The Law on the Heart
“… for when Gentiles, who do not have the law, by nature do the things in the law, these, although not having the law, are a law to themselves, who show the work of the law written in their hearts” (vv. 14–15a).- Romans 2:12-16
As we saw in yesterday’s study, we live in a world of rules, regulations, and laws, and all of us violate these standards with regularity. But the highest level of law is the law of God, a law that is perfect, never arbitrary, never the mere reflection of the vested interests of a lobbying group. Any deviance from this law is sin by definition. In fact, the Greek word translated as “sin” in the New Testament means “to miss the mark.” This term, borrowed from the sport of archery, refers to falling short of a perfect score. When the term is brought into theological categories, the mark is seen to be the perfection of God’s law. No one hits that mark; all fall short of the standard of moral conduct established by God (Rom. 3:23). Thus, every human being incurs actual, objective guilt.

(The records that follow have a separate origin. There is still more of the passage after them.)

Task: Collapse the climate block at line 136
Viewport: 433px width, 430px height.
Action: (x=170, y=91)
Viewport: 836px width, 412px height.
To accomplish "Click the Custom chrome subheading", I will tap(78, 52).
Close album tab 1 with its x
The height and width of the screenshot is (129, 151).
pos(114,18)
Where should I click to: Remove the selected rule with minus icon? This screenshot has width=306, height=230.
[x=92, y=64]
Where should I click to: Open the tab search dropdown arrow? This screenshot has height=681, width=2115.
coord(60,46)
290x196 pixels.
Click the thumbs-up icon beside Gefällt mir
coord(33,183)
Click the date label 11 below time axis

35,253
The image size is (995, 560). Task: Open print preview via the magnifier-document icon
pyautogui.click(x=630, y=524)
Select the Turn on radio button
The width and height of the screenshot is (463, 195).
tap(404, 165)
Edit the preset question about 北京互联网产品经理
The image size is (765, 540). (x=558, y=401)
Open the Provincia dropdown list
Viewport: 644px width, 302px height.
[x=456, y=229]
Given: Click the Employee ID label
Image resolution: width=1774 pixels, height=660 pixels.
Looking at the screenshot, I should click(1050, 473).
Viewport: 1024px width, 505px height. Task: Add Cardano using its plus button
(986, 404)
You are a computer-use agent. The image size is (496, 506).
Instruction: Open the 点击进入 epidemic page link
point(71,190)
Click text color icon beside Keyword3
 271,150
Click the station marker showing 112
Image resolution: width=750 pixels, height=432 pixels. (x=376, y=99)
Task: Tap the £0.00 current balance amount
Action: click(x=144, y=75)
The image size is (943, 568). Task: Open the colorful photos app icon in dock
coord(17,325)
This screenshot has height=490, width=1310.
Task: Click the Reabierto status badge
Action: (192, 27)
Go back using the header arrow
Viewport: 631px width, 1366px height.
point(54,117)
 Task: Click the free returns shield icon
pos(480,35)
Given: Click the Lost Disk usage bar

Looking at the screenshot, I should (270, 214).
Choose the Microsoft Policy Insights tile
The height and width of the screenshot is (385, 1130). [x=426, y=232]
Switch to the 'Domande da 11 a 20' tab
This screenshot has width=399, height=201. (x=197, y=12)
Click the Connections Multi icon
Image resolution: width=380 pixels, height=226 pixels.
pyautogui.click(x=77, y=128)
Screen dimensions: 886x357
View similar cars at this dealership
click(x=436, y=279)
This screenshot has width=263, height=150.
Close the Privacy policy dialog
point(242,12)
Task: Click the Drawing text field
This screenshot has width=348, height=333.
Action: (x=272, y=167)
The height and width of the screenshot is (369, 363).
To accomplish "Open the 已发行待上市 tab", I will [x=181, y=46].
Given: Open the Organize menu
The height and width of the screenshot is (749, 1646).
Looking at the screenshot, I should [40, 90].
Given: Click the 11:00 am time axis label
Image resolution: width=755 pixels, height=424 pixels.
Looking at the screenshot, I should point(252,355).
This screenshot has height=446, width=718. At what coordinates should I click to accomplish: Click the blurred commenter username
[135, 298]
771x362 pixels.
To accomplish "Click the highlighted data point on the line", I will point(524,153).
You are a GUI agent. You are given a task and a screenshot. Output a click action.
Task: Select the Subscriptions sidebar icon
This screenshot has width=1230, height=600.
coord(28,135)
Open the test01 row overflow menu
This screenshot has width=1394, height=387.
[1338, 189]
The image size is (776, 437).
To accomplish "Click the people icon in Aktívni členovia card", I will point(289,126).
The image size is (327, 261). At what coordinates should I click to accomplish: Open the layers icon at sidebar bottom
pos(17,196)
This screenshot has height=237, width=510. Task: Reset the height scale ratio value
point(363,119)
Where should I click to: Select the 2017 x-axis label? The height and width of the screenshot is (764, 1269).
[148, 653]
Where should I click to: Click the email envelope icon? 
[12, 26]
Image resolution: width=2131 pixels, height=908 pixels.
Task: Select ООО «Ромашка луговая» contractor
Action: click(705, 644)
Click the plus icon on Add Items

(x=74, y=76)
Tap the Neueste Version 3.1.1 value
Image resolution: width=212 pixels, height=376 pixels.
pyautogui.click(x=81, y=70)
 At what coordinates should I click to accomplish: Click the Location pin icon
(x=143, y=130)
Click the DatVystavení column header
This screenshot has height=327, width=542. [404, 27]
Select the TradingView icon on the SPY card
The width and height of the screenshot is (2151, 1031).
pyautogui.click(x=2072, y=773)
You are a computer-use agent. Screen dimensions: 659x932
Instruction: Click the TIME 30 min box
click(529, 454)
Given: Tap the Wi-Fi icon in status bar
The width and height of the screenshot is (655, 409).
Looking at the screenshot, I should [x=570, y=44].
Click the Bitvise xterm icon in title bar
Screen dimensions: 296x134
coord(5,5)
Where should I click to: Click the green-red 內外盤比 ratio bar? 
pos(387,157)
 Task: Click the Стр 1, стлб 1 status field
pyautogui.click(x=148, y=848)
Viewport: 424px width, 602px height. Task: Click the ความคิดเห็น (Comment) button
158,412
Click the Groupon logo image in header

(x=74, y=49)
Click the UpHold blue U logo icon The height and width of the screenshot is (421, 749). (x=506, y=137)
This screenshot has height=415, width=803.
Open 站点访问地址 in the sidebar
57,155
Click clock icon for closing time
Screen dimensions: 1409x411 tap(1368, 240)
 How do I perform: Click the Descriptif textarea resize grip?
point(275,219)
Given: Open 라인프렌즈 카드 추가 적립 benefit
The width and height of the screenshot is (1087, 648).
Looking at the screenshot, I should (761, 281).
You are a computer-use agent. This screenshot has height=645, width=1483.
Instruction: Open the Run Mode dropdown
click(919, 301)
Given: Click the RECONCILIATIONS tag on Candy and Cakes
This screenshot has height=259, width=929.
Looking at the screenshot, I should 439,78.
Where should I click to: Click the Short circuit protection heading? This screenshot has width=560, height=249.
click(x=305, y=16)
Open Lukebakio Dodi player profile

While we may violate a human standard out of ignorance, we can never point to a lack of awareness for our violations of God’s law. We may deny that God exists, that His law is applicable today, or even that we violate it in any way, but we all feel pangs of guilt when we break His commands. This is because God has published His law where it can be known by all. Yes, it is printed in the Scriptures, but not everyone possesses a copy of the Bible. However, whereas a person might feel no guilt over violating a governmental statute of which he is unaware, a person will feel guilt if he violates God’s laws—even if he or she never has seen them or heard them read. This is because God has written His moral code on the hearts of all the human beings He has created. In other words, every person has an innate, inherent sense of what is right and what is wrong. Whether we like it, admit it, or acknowledge it, the reality is that we have all been given some grasp of what God considers to be good behavior and what He dislikes. And we are held accountable to live by this standard. When we fail to do so, we miss the mark and incur guilt.
Even Immanuel Kant, the German philosopher of the nineteenth century, spoke of this very sense of propriety apart from Biblical categories. He referred to a “categorical imperative,” which he defined as a universal sense of “oughtness” that is possessed by every moral creature. He unknowingly affirmed the Bible’s teaching that we know we have moral obligations we have not fulfilled.
The fact that God’s standards were written on your heart means you knew God’s law even before you knew Him. The same is true for all people. Never hesitate to proclaim the high moral standards of God. Some may react negatively to them, but your proclamation will echo in their consciences and reveal to them their guilt, if God so wills.